Chief Master Gary Largo’s 2 bolo Calandza truly shows the fluidity and beauty of the style of Derobio
Even to today, carenzas are rarely seen by the public and are only done on special occasions. A carrenza is a dance that reflects the beauty of the style and the fluidity of the practitioner. Carenzas can vary greatly between styles and even within our own Derobio style. The best two stick carenza we have seen is on the web is in U-Tube Videos, by Grand Master SubingSubing.

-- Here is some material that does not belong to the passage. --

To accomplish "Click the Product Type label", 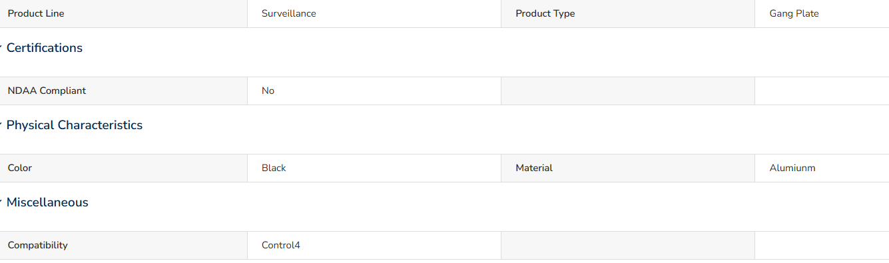I will coord(545,14).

In Derobio, there many centuries old carenzas and can be categorized into two main types: the one bolo and the two bolo knife dances. In a Derobio carenza, the dancer will defend each number followed by a flower, thus there are 12 defensive moves and 12 flowers to each dance. The defensive movement and flowers are taught with figure 8’s between each flower. As the student memorizes the patterns, the figures 8’s are then eliminated.
In a Derobio carenza the blade never stops moving, except for a few quick poses. In the GGM’s style of dancing, there is no stomping the floor with your feet, hitting your weapon(s) on the floor, no intentionally hitting your weapons together to make noise or yelling out during the dance. The main goal is to show the beauty and effectiveness of the style, to make the dance look effortless and fluid, while always looking up at the audience and not at your blade(s), and never turn your back to the spectators.

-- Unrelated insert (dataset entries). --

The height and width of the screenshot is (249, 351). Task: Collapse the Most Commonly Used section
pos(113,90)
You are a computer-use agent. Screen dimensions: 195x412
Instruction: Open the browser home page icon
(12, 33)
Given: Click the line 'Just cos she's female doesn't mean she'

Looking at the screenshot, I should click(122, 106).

The GGM Pedoy’s knife dances were so beautiful that even if there was an audience of 500 people, every individual would stop talking and watch in total amazement of the beauty of the style and the fluidity of Derobio.
The entire Derobio knife dance is done in an extremely small area and the lower you can dance, the better you are considered. Carenzas can range from 30 seconds to two minutes, depending on the dance. Derobio dancers usually don’t do well in tournaments because most rules require the dancer to cover the entire mat with their dance.
To maintain a good one or two bolo carenza, the practitioner must practice everyday or lose the pattern, timing, and fluidity. Thus when you see a person do a long and beautiful carenza, you know that you are watching a very devoted Escrimador or Escrimadora.